* START Material to process *

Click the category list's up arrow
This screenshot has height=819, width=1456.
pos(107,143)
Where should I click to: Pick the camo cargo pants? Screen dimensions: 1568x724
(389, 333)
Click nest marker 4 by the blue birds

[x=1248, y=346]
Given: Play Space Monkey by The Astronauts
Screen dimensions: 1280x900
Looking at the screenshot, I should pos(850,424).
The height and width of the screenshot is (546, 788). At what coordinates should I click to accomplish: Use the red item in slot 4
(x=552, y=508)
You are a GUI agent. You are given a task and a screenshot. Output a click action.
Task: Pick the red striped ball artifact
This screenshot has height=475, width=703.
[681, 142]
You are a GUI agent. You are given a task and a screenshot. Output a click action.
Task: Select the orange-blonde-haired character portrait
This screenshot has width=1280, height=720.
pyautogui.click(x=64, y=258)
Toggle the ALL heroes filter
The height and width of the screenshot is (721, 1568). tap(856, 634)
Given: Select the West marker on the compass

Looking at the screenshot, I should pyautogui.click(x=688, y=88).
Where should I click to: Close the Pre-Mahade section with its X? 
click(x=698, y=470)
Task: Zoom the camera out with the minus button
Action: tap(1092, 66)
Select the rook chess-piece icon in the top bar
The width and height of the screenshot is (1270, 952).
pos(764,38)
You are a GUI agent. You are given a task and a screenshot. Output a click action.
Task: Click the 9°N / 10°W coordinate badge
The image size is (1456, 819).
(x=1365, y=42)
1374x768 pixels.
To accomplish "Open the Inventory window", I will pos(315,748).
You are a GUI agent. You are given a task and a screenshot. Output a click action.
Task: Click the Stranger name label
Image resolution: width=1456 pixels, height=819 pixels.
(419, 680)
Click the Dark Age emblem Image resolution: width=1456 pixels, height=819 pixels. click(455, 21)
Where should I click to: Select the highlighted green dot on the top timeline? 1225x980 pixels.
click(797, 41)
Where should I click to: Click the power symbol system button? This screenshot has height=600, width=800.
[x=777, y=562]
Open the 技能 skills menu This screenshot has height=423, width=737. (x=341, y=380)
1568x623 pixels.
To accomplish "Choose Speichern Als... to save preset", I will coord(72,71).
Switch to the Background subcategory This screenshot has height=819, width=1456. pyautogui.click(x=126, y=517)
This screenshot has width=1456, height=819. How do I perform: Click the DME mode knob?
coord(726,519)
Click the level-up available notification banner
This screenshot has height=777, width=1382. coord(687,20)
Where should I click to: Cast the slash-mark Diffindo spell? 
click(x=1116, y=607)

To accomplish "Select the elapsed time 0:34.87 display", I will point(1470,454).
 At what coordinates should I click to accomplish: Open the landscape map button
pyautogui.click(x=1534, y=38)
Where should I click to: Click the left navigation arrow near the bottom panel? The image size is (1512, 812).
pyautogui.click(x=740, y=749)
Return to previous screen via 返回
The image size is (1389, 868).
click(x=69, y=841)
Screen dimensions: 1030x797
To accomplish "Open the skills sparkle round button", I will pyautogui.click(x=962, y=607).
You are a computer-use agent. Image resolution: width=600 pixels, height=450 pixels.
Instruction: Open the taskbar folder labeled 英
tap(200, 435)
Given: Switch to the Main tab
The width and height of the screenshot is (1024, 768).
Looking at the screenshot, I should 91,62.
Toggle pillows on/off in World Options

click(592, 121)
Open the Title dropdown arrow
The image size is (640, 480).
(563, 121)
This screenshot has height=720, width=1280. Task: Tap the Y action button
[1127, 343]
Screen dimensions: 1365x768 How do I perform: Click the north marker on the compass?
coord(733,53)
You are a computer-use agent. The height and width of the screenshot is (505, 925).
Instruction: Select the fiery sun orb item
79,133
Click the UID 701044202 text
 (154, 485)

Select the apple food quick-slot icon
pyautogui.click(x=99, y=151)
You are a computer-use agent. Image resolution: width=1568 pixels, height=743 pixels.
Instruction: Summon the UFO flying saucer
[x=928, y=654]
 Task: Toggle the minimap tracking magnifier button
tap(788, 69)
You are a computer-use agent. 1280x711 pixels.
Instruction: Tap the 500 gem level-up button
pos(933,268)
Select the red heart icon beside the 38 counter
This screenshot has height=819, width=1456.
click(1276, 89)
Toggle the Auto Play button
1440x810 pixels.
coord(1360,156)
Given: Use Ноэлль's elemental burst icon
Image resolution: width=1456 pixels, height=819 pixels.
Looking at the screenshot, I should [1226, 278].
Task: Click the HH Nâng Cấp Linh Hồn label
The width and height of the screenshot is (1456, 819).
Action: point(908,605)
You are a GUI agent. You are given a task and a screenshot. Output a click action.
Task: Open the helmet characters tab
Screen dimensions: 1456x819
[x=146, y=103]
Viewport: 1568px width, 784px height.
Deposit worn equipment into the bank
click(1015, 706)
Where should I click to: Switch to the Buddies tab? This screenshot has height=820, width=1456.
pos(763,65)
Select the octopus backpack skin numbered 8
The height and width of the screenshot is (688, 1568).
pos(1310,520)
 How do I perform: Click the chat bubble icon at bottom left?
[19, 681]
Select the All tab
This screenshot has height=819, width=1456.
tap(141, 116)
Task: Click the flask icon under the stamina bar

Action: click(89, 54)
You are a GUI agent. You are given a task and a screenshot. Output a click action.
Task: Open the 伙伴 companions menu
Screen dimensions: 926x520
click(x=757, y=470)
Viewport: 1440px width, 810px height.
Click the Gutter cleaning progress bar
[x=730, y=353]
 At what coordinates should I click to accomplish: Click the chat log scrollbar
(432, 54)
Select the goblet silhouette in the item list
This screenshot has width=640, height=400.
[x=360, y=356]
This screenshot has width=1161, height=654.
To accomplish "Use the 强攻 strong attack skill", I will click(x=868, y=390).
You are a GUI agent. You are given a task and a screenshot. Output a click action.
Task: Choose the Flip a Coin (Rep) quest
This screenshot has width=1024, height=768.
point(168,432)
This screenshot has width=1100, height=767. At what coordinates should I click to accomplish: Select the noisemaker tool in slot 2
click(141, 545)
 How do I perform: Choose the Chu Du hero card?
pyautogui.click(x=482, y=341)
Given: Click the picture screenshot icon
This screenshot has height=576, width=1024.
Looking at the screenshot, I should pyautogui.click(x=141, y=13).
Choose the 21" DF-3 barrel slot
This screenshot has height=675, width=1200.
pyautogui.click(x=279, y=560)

* END Material to process *

• Problem description: Update the entries above by replacing "Output a click action" with "Return a single click action" wherever it occurs, and write out all the entries again with nothing else changed.

• Exercise output:
Click the category list's up arrow
This screenshot has height=819, width=1456.
pos(107,143)
Where should I click to: Pick the camo cargo pants? Screen dimensions: 1568x724
(389, 333)
Click nest marker 4 by the blue birds

[x=1248, y=346]
Given: Play Space Monkey by The Astronauts
Screen dimensions: 1280x900
Looking at the screenshot, I should pos(850,424).
The height and width of the screenshot is (546, 788). At what coordinates should I click to accomplish: Use the red item in slot 4
(x=552, y=508)
You are a GUI agent. You are given a task and a screenshot. Return a single click action.
Task: Pick the red striped ball artifact
This screenshot has height=475, width=703.
[681, 142]
You are a GUI agent. You are given a task and a screenshot. Return a single click action.
Task: Select the orange-blonde-haired character portrait
This screenshot has width=1280, height=720.
pyautogui.click(x=64, y=258)
Toggle the ALL heroes filter
The height and width of the screenshot is (721, 1568). tap(856, 634)
Given: Select the West marker on the compass

Looking at the screenshot, I should pyautogui.click(x=688, y=88).
Where should I click to: Close the Pre-Mahade section with its X? 
click(x=698, y=470)
Task: Zoom the camera out with the minus button
Action: tap(1092, 66)
Select the rook chess-piece icon in the top bar
The width and height of the screenshot is (1270, 952).
pos(764,38)
You are a GUI agent. You are given a task and a screenshot. Return a single click action.
Task: Click the 9°N / 10°W coordinate badge
The image size is (1456, 819).
(x=1365, y=42)
1374x768 pixels.
To accomplish "Open the Inventory window", I will pos(315,748).
You are a GUI agent. You are given a task and a screenshot. Return a single click action.
Task: Click the Stranger name label
Image resolution: width=1456 pixels, height=819 pixels.
(419, 680)
Click the Dark Age emblem Image resolution: width=1456 pixels, height=819 pixels. click(455, 21)
Where should I click to: Select the highlighted green dot on the top timeline? 1225x980 pixels.
click(797, 41)
Where should I click to: Click the power symbol system button? This screenshot has height=600, width=800.
[x=777, y=562]
Open the 技能 skills menu This screenshot has height=423, width=737. (x=341, y=380)
1568x623 pixels.
To accomplish "Choose Speichern Als... to save preset", I will coord(72,71).
Switch to the Background subcategory This screenshot has height=819, width=1456. pyautogui.click(x=126, y=517)
This screenshot has width=1456, height=819. How do I perform: Click the DME mode knob?
coord(726,519)
Click the level-up available notification banner
This screenshot has height=777, width=1382. coord(687,20)
Where should I click to: Cast the slash-mark Diffindo spell? 
click(x=1116, y=607)

To accomplish "Select the elapsed time 0:34.87 display", I will point(1470,454).
 At what coordinates should I click to accomplish: Open the landscape map button
pyautogui.click(x=1534, y=38)
Where should I click to: Click the left navigation arrow near the bottom panel? The image size is (1512, 812).
pyautogui.click(x=740, y=749)
Return to previous screen via 返回
The image size is (1389, 868).
click(x=69, y=841)
Screen dimensions: 1030x797
To accomplish "Open the skills sparkle round button", I will pyautogui.click(x=962, y=607).
You are a computer-use agent. Image resolution: width=600 pixels, height=450 pixels.
Instruction: Open the taskbar folder labeled 英
tap(200, 435)
Given: Switch to the Main tab
The width and height of the screenshot is (1024, 768).
Looking at the screenshot, I should 91,62.
Toggle pillows on/off in World Options

click(592, 121)
Open the Title dropdown arrow
The image size is (640, 480).
(563, 121)
This screenshot has height=720, width=1280. Task: Tap the Y action button
[1127, 343]
Screen dimensions: 1365x768 How do I perform: Click the north marker on the compass?
coord(733,53)
You are a computer-use agent. The height and width of the screenshot is (505, 925).
Instruction: Select the fiery sun orb item
79,133
Click the UID 701044202 text
 (154, 485)

Select the apple food quick-slot icon
pyautogui.click(x=99, y=151)
You are a computer-use agent. Image resolution: width=1568 pixels, height=743 pixels.
Instruction: Summon the UFO flying saucer
[x=928, y=654]
 Task: Toggle the minimap tracking magnifier button
tap(788, 69)
You are a computer-use agent. 1280x711 pixels.
Instruction: Tap the 500 gem level-up button
pos(933,268)
Select the red heart icon beside the 38 counter
This screenshot has height=819, width=1456.
click(1276, 89)
Toggle the Auto Play button
1440x810 pixels.
coord(1360,156)
Given: Use Ноэлль's elemental burst icon
Image resolution: width=1456 pixels, height=819 pixels.
Looking at the screenshot, I should [1226, 278].
Task: Click the HH Nâng Cấp Linh Hồn label
The width and height of the screenshot is (1456, 819).
Action: point(908,605)
You are a GUI agent. You are given a task and a screenshot. Return a single click action.
Task: Open the helmet characters tab
Screen dimensions: 1456x819
[x=146, y=103]
Viewport: 1568px width, 784px height.
Deposit worn equipment into the bank
click(1015, 706)
Where should I click to: Switch to the Buddies tab? This screenshot has height=820, width=1456.
pos(763,65)
Select the octopus backpack skin numbered 8
The height and width of the screenshot is (688, 1568).
pos(1310,520)
 How do I perform: Click the chat bubble icon at bottom left?
[19, 681]
Select the All tab
This screenshot has height=819, width=1456.
tap(141, 116)
Task: Click the flask icon under the stamina bar

Action: click(89, 54)
You are a GUI agent. You are given a task and a screenshot. Return a single click action.
Task: Open the 伙伴 companions menu
Screen dimensions: 926x520
click(x=757, y=470)
Viewport: 1440px width, 810px height.
Click the Gutter cleaning progress bar
[x=730, y=353]
 At what coordinates should I click to accomplish: Click the chat log scrollbar
(432, 54)
Select the goblet silhouette in the item list
This screenshot has width=640, height=400.
[x=360, y=356]
This screenshot has width=1161, height=654.
To accomplish "Use the 强攻 strong attack skill", I will click(x=868, y=390).
You are a GUI agent. You are given a task and a screenshot. Return a single click action.
Task: Choose the Flip a Coin (Rep) quest
This screenshot has width=1024, height=768.
point(168,432)
This screenshot has width=1100, height=767. At what coordinates should I click to accomplish: Select the noisemaker tool in slot 2
click(141, 545)
 How do I perform: Choose the Chu Du hero card?
pyautogui.click(x=482, y=341)
Given: Click the picture screenshot icon
This screenshot has height=576, width=1024.
Looking at the screenshot, I should pyautogui.click(x=141, y=13).
Choose the 21" DF-3 barrel slot
This screenshot has height=675, width=1200.
pyautogui.click(x=279, y=560)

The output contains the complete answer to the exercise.